Expertly crafted Mid-Century Modern Danish teak nightstands by Ib Kofod-Larsen for Fredericia Moblefabrik. These are an exemplary specimens of Danish cabinet making. Tightly dovetailed drawers, beech interiors, beautiful teak wood exterior and easy gliding drawers are hallmarks of the superior craftsmanship on these pieces. When considering an investment in vintage modern furniture, It all comes down to fit and finish. The angles here are all connect at 90 degrees with absolute precision. The gaps between the drawers are almost undetectable yet they slide out with ease. The pulls and edges are sculpted and contoured with subtleties that collectively elevate these Kofod Larsen teak nightstands to heirloom quality.
Each drawer has a simple lipped handle in solid teak with carved finger grip making them easy to use. The drawers are made of solid beech to ensures strength and stability. Our restoration team spent many hours restoring these nightstands to like-new condition. There isn’t a scratch to be found.
About Ib Kofod Larsen:
Furniture designer Ib Kofod-Larsen was born Denmark in 1921 and studied at the Danish Royal Academy in Copenhagen. In 1948, he won the Holmegaard glass competition as well as an annual award from the Danish Cabinetmakers Guild.
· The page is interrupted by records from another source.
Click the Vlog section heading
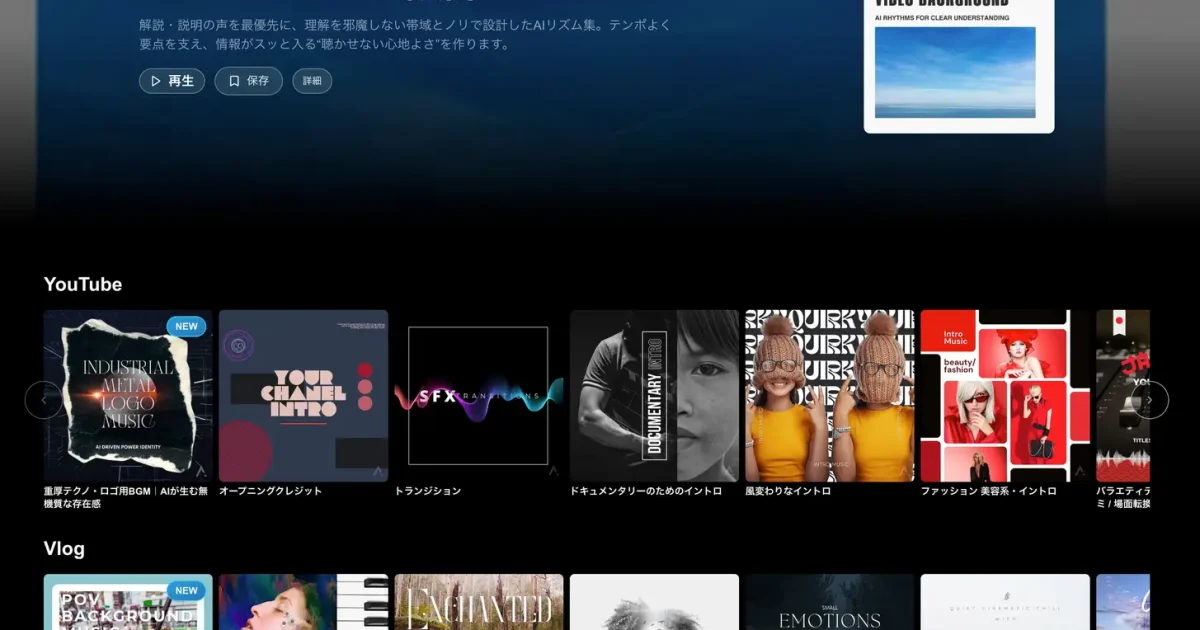The height and width of the screenshot is (630, 1200). pyautogui.click(x=62, y=548)
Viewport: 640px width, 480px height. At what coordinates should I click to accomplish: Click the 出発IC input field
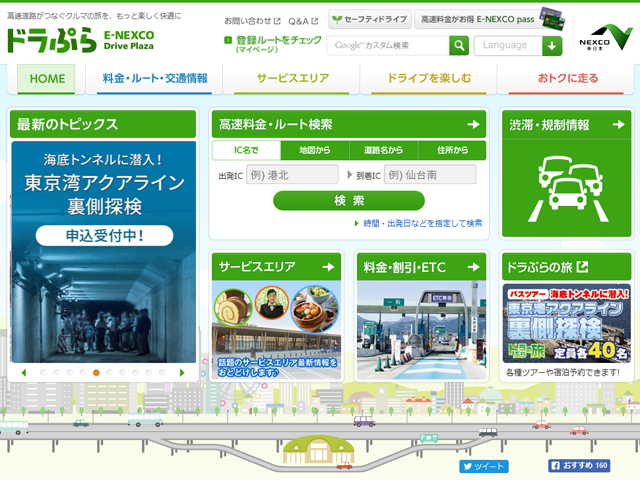click(292, 175)
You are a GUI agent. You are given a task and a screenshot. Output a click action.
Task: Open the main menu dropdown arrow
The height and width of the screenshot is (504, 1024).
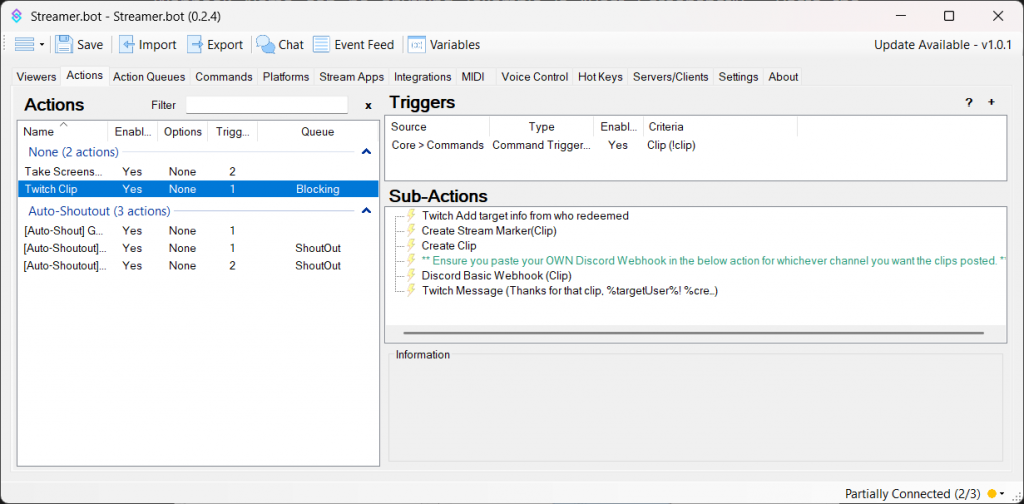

The latter drew the attention of Danish furniture manufacturer Faarup Møbelfabrik, and Kofod-Larsen went on to create some of his most beautiful works for the company, including his rosewood Model 66 sideboard, during the 1950s. He also designed furniture for several other leading mid-century manufacturers, both at home and abroad, including High Wycombe, Christensen & Larsen, Carlo Gahrn, Bovenkamp, Petersens, and Fredericia Furniture.
Kofod-Larsen frequently worked with gorgeous woods, such as teak and rosewood, as well rich leathers. Clean, sculptural lines characterize much of his work. Notable designs include the U-56 or Elizabeth Chair (1956), composed of a light teak frame and upholstered leather that was purported to have been named for England’s Queen Elizabeth II after she purchased a pair during a visit to Denmark in 1958; as well as the airy and modern Penguin chair (1953). The latter (sometimes referred to as the Shell) features a curved back that embraces the sitter and was originally produced by Petersens in Denmark. It went on to also find great success with the Selig company, which imported and sold thousands of copies in various iterations (settees, dining chairs, and more in various woods and upholsteries) in the U.S. market starting in the 1950s. Kofod-Larsen’s striking teak and leather-upholstered Sälen (or Seal) easy chairs for OPE (also 1950s) have become increasingly popular on the vintage market in recent years.
Kofod-Larsen passed away in 2003. Today, the designer’s pieces have become more frequently collected, in large part due to Kofod-Larsen’s talent for honoring the innate qualities of his chosen materials. These teak nightstands are no exception.